Covid-19 worker reinstated after B&Q dismissal

A worker from B&Q who was dismissed because she failed to follow absence procedures has been reinstated in her position after the union Updaw took action against the company.

The lady, who worked at an undisclosed location in the UK, told how she had been battling with Covid-19 for some months. After she had recovered she was disciplined and then dismissed by the DIY retailer because she had failed to follow the company absence procedures.

B&Q claimed that the woman had not telephoned before her shifts to inform managers that she would be absent. The claimant however argued that she had in fact called on two different occasions, but no one had answered her calls.

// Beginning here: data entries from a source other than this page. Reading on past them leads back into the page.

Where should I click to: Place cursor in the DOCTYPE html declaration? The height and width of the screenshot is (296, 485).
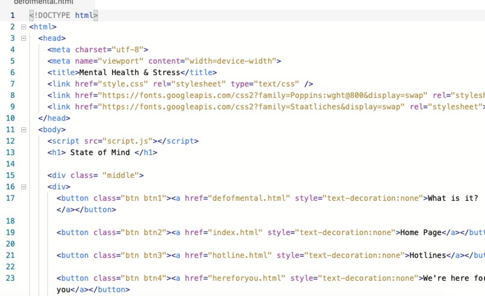[x=64, y=16]
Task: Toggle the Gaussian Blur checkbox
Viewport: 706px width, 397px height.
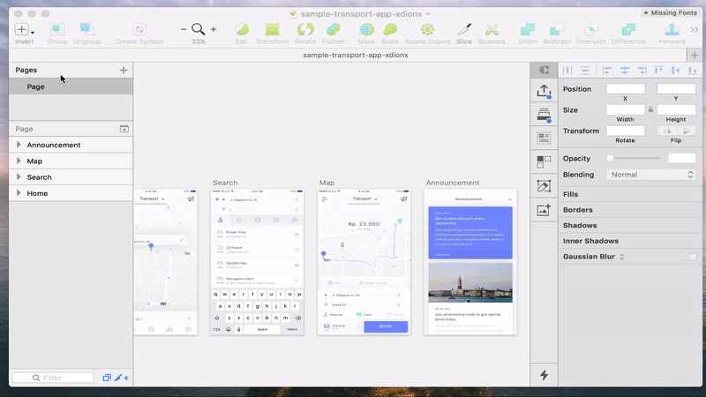Action: (691, 257)
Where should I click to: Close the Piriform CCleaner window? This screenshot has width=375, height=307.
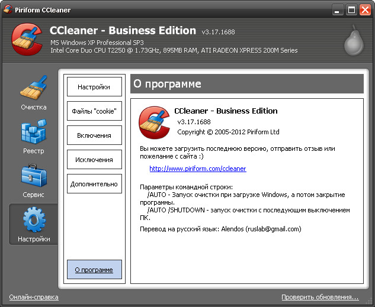tap(366, 9)
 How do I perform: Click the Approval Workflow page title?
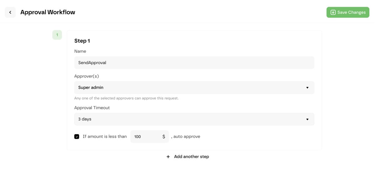point(48,12)
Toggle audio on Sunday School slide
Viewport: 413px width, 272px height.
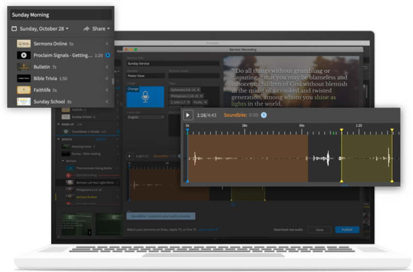point(107,102)
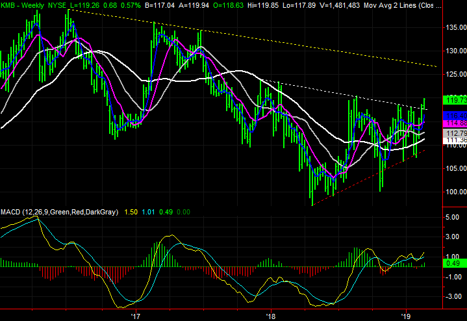Click the '18 year marker on time axis
This screenshot has height=321, width=467.
(270, 316)
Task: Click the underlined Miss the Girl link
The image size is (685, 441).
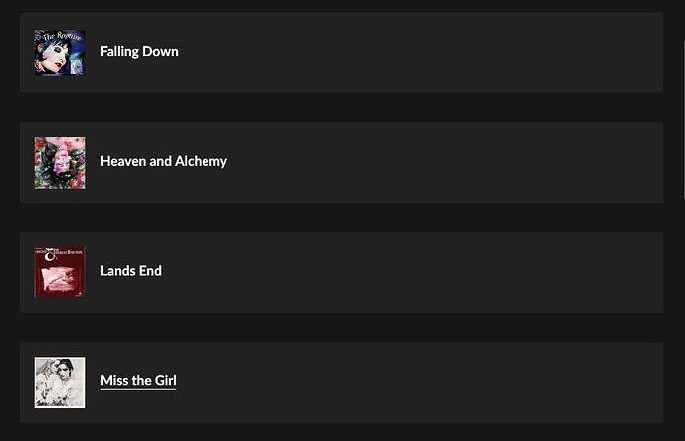Action: tap(138, 381)
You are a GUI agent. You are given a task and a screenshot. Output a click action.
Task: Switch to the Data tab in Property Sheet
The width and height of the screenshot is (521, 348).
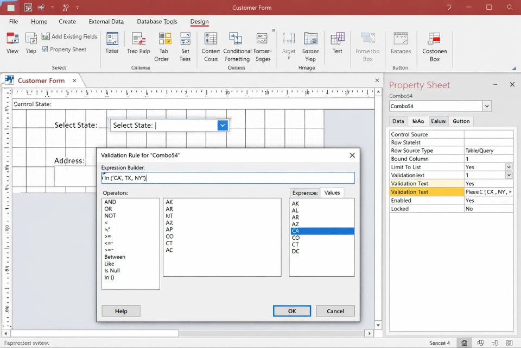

After her condition had deteriorated she found that she was struggling to breathe and unable to call.

The woman managed to establish contact with her bosses to tell them about her condition. B&Q requested that she attend a stage one disciplinary meeting even though she was still signed off ill with a valid doctor’s note.

The claimant found herself unable to attend the stage one meeting because she was too ill, so it then escalated to a stage two disciplinary meeting.

After the stage two meeting was requested, the woman contacted Updaw to help her draft a letter of appeal.

Updaw’s letter stated that B&Q had acted unfairly by disciplining a person who was ill. They had escalated the situation when she was unable to attend and had been signed off sick.

Generally, an employee can only claim unfair dismissal against their employer if they have worked with the company for more than two years. Because the woman had been with B&Q for less than two years, an employment tribunal was not an option for her.

After being contacted by Updaw, B&Q offered to hold an appeal meeting, which was attended by the woman and a representative from Updaw.

After the appeal meeting B&Q reinstated the woman with her pay backdated to the date of her initial dismissal.

A spokesperson for B&Q confirmed that they had recently reinstated the woman to her position following an internal appeal meeting.

The process was followed in accordance with the policies of B&Q and where deemed necessary adjustments had been made.

Earlier in September a B&Q store in Dundee closed for a day after an employee tested positive for coronavirus.

B&Q in Kings Cross Road closed, and a sign was placed on the door informing customers that due to ‘an incident’ the store would be closed for deep cleaning and would open the following day.

A spokesperson confirmed that the store was closing as a precautionary measure and that the actions went ‘beyond government advice.’